MixerFlow: MLP-Mixer meets Normalising Flows
Eshant English, Matthias Kirchler, Christoph Lippert
TL;DR
This paper addresses density estimation and data generation for images using normalising flows, noting limitations of Glow-based backbones in expressivity and parameter efficiency. It introduces MixerFlow, an invertible architecture based on the discriminative MLP-Mixer that employs channel-mixing and patch-mixing flows with weight sharing, a shift layer for boundary interactions, and ActNorm initialisation to stabilise training.

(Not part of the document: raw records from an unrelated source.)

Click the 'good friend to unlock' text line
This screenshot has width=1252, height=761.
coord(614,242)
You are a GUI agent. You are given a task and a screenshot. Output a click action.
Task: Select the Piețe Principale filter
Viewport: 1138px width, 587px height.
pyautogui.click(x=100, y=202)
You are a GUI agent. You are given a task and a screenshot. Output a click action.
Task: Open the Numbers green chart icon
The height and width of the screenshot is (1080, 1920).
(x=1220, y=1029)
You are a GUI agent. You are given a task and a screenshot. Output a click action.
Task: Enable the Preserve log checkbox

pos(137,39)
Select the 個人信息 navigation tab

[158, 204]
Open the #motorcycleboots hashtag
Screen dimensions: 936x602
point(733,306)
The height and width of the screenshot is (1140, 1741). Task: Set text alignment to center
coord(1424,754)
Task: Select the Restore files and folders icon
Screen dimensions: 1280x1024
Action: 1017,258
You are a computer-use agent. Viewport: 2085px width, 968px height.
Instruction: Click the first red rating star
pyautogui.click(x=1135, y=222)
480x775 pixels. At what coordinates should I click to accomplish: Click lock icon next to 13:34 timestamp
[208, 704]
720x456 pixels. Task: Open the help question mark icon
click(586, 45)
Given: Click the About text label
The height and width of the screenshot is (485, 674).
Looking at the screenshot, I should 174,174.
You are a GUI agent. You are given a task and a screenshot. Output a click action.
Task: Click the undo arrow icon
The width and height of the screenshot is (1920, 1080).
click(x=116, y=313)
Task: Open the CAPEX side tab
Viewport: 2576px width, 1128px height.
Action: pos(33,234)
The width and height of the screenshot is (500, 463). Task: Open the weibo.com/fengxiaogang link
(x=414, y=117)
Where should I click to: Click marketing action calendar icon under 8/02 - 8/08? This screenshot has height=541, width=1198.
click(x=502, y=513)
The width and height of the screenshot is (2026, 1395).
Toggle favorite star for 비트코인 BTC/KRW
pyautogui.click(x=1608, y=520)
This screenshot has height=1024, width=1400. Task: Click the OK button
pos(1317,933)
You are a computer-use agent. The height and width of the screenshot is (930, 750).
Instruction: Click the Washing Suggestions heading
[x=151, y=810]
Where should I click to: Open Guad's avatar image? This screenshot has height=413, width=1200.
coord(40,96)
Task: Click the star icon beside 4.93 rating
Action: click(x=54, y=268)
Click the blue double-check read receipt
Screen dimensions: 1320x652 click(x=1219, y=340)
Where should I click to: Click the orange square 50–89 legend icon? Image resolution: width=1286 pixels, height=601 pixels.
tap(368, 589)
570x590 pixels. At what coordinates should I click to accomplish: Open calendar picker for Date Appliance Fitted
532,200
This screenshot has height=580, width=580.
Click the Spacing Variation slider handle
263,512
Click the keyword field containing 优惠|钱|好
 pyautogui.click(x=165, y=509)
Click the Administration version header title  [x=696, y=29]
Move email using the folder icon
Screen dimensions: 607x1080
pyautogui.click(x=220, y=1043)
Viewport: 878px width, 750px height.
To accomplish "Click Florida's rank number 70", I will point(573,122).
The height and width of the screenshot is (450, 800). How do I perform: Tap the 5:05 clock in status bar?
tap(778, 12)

Across 32×32 and 64×64 image benchmarks, MixerFlow achieves competitive or superior negative log-likelihood (bits-per-dimension) while using fewer parameters, and demonstrates robust performance under permutations and in hybrid modelling with MAF. The approach shows versatility by enabling integration of splines and Kolmogorov-Arnold Networks (KAN) and suggests strong potential for scalable, informative representations and downstream tasks, with planned future work on multiscale designs and stronger inductive biases.
Abstract
Normalising flows are generative models that transform a complex density into a simpler density through the use of bijective transformations enabling both density estimation and data generation from a single model. %However, the requirement for bijectivity imposes the use of specialised architectures. In the context of image modelling, the predominant choice has been the Glow-based architecture, whereas alternative architectures remain largely unexplored in the research community. In this work, we propose a novel architecture called MixerFlow, based on the MLP-Mixer architecture, further unifying the generative and discriminative modelling architectures. MixerFlow offers an efficient mechanism for weight sharing for flow-based models. Our results demonstrate comparative or superior density estimation on image datasets and good scaling as the image resolution increases, making MixerFlow a simple yet powerful alternative to the Glow-based architectures. We also show that MixerFlow provides more informative embeddings than Glow-based architectures and can integrate many structured transformations such as splines or Kolmogorov-Arnold Networks.